## BRIEF
For the records below, report how many lines include the word "computer". Only the number should appear.

## EXCERPTED RECORDS

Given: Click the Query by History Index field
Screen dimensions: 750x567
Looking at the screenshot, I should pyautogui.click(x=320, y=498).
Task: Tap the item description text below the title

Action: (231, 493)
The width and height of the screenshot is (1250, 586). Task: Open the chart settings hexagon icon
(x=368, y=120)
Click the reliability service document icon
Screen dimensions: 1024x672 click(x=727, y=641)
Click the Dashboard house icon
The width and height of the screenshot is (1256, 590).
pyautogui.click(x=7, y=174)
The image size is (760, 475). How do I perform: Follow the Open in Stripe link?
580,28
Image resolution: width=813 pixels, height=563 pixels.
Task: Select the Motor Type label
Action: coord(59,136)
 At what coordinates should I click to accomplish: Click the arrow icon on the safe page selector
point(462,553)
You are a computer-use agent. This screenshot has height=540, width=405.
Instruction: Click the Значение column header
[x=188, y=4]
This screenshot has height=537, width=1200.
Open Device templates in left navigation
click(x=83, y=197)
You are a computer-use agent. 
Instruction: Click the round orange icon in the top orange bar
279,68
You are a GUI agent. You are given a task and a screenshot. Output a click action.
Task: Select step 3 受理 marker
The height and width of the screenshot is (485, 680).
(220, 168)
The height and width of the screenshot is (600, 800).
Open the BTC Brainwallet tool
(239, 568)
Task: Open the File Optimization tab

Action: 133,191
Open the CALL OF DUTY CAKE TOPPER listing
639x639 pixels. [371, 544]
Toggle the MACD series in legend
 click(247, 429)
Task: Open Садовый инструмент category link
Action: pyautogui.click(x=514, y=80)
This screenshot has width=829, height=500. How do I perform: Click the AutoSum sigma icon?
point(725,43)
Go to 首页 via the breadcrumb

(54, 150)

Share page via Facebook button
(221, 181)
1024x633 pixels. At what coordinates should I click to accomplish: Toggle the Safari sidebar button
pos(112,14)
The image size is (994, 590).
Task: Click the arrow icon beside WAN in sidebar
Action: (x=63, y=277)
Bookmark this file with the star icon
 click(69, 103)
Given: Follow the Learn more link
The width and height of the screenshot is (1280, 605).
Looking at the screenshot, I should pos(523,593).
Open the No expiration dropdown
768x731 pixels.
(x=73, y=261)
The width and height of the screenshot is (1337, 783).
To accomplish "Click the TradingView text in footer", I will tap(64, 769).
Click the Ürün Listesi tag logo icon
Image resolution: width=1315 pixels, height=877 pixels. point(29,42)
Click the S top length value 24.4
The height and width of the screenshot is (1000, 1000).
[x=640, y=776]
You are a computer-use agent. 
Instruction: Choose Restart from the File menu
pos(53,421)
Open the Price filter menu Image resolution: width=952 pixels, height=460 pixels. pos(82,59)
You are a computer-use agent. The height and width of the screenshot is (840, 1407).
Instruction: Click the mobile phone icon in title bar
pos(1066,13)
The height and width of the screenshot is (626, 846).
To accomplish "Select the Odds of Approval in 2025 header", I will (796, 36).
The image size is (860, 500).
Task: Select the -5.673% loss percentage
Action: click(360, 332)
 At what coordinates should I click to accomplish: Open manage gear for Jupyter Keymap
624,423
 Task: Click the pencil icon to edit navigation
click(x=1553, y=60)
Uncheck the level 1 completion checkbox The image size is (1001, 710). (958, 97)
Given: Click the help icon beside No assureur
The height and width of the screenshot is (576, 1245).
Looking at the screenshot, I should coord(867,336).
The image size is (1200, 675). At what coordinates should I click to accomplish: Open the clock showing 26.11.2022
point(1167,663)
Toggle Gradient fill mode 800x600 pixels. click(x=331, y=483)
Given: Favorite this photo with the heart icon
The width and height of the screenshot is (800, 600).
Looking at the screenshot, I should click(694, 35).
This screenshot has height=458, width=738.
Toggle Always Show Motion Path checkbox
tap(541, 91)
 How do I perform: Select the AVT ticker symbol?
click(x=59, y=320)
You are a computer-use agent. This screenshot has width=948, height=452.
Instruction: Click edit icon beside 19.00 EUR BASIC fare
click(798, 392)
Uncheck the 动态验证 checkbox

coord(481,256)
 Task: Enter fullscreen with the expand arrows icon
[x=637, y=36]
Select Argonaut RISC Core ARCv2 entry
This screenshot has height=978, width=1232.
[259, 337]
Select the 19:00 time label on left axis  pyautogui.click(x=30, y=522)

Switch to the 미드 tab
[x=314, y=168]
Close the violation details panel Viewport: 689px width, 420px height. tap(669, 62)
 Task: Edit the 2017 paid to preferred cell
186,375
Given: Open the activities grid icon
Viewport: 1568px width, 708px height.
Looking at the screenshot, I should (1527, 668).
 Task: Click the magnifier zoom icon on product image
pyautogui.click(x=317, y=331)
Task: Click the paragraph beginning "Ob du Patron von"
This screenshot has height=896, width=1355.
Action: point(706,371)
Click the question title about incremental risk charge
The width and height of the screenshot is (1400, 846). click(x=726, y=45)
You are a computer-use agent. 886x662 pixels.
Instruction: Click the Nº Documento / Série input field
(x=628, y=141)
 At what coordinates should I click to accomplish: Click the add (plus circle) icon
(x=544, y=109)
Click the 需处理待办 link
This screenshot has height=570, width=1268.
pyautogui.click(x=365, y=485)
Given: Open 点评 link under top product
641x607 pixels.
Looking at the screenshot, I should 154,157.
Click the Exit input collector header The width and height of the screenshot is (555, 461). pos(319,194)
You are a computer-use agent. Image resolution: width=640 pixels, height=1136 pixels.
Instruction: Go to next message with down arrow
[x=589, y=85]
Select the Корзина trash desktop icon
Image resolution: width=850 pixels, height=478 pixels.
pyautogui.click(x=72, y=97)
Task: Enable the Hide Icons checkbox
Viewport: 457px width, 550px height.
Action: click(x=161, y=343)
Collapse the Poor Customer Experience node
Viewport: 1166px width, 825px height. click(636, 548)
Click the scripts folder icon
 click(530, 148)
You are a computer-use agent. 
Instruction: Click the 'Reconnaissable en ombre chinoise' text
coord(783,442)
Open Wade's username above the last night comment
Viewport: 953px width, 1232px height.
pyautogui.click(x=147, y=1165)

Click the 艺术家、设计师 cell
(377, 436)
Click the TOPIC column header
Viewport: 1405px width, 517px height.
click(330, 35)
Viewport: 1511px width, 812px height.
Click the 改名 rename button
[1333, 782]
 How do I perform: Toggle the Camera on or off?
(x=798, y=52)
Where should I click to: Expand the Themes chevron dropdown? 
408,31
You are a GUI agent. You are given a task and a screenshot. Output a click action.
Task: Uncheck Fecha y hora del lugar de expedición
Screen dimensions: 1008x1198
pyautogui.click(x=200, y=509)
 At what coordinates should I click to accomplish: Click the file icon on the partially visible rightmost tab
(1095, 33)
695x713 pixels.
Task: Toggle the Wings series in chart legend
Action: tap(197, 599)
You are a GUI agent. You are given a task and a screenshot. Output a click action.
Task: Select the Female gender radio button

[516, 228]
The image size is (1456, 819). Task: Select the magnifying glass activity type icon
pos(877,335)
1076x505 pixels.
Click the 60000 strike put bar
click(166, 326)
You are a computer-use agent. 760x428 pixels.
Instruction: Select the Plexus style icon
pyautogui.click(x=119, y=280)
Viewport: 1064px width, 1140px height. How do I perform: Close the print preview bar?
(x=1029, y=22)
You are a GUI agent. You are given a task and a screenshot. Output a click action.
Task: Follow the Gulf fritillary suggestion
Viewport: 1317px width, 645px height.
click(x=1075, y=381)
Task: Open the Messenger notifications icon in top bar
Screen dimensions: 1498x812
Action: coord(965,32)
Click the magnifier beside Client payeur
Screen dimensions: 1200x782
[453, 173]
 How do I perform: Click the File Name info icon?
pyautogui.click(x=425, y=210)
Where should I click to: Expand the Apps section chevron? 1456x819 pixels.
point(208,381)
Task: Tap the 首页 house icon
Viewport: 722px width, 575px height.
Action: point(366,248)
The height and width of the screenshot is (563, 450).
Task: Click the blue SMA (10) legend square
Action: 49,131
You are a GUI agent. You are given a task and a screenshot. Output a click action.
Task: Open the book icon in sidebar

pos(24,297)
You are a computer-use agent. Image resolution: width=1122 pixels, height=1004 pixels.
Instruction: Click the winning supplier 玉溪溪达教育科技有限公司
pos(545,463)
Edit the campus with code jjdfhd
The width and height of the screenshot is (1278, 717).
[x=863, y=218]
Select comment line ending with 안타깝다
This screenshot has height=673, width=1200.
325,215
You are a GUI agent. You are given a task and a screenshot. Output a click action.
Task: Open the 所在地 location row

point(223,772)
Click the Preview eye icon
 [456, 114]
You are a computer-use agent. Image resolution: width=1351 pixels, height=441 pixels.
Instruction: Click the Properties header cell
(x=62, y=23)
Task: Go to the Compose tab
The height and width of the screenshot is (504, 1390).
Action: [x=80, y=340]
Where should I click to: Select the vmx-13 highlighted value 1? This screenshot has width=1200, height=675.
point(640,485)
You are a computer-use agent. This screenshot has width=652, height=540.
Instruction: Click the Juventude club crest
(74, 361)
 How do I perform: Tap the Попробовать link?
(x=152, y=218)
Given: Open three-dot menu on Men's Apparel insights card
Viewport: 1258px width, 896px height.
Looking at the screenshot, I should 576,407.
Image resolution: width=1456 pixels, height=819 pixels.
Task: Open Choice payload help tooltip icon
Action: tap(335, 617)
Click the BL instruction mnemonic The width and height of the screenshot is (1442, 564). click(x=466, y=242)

## RESULT OF THIS TASK
12